Computer Use Agents
When to use computer use versus API automation, the screenshot-analyze-act loop with the current computer_20251124 tool, real cost math that shows context growth dominates price, Docker and ephemeral VM sandboxing with prompt injection defense, verification and stuck detection, production failure modes, and a reference implementation using the latest Anthropic API.
Quick Reference
- →Computer use loop: screenshot → send to Claude → receive coordinate action → execute → repeat — each cycle takes 3-8 seconds
- →Current tool type: computer_20251124 — requires beta header anthropic-beta: computer-use-2025-11-24 on every request
- →Supported models: Opus 4.7 (high-res up to 2576px, no coordinate scaling needed), Opus 4.6, Sonnet 4.6
- →Cost grows quadratically without pruning: by step 20, you resend ~550K tokens of screenshot history per request — use history_limit=5
- →Stuck detection: compare 3 consecutive screenshots with pixel diff; if change < 2%, force Claude to try a different approach
- →Prompt injection via screen content is a unique attack surface — a page can display text that overrides your instructions
- →Companion tools: text_editor_20250728 and bash_20250124 can run alongside computer use for file editing and shell commands
- →Use computer use only when no API exists — if a structured endpoint is available, it will be 10-100x faster and cheaper
Should I Use Computer Use at All?
Computer use is the most expensive and fragile automation option available. Before building a computer use agent, ask one question: does the application expose an API, SDK, or browser-parseable DOM? If yes, use that. Computer use is for applications where no structured interface exists — legacy desktop software, mainframe terminals, old ERP systems that predate APIs, or cross-application workflows that span apps with no shared integration layer.

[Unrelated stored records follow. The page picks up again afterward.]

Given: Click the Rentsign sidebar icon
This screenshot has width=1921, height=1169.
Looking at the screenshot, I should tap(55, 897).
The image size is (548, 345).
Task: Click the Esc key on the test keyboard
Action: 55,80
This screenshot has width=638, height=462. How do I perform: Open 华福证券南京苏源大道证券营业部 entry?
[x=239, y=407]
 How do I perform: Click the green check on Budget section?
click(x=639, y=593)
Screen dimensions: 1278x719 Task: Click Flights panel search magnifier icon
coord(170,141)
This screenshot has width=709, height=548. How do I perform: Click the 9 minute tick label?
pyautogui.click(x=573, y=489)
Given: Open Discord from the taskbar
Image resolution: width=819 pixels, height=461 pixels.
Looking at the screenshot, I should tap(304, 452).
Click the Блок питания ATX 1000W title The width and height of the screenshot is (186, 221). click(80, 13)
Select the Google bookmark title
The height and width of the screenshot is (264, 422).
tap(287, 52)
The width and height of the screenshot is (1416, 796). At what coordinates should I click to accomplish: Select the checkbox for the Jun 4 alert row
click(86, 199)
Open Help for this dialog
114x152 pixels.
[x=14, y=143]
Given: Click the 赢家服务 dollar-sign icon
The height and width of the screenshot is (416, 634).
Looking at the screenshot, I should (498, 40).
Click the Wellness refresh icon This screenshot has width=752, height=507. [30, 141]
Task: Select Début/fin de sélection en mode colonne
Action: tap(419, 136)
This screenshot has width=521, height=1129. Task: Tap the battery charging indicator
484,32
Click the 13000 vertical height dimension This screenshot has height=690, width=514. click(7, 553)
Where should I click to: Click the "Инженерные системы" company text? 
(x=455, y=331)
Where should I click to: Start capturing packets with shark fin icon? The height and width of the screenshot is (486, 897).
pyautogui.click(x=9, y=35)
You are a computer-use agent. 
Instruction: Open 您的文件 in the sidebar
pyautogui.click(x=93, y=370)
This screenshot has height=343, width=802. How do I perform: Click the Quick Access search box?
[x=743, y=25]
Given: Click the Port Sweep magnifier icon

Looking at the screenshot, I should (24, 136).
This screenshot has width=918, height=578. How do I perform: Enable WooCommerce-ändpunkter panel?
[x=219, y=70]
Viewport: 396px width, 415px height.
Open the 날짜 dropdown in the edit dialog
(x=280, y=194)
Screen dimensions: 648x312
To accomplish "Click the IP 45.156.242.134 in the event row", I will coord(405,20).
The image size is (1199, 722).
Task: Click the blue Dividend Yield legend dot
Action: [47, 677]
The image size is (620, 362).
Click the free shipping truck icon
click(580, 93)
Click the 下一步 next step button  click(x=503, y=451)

| Scenario | Use Computer Use? | Why / Alternative |
|---|---|---|
| Web app with a REST API | No | Use the API — 100x faster, zero visual fragility |
| Browser task (form fill, scraping) | No | Use Playwright or a browser agent that reads the DOM |
| Legacy desktop ERP with no API | Yes | No structured interface exists |
| Mainframe terminal emulator | Yes | xdotool/xvfb is the only available interface |
| Cross-app desktop workflow spanning 3 non-API apps | Yes | No shared integration layer |
| One-time data migration from old desktop app | Maybe | Worth it once; for recurring tasks, build an API connector |
| Daily recurring task via UI | No | Invest in the API integration — CU will break on every UI update |
A 20-step task with Sonnet 4.6 costs $1.74–$2.90 depending on whether you manage context history (see Section 3 for the math). The equivalent API call chain costs under $0.01. Computer use is not a shortcut — it is a last resort for applications with no API.
Anthropic also offers Claude Managed Agents (public beta as of April 2026) — a fully managed agent harness with built-in sandboxing, checkpointing, and server-sent event streaming. If you want Anthropic to handle the orchestration layer instead of building your own, Managed Agents is worth evaluating before hand-rolling a computer use agent.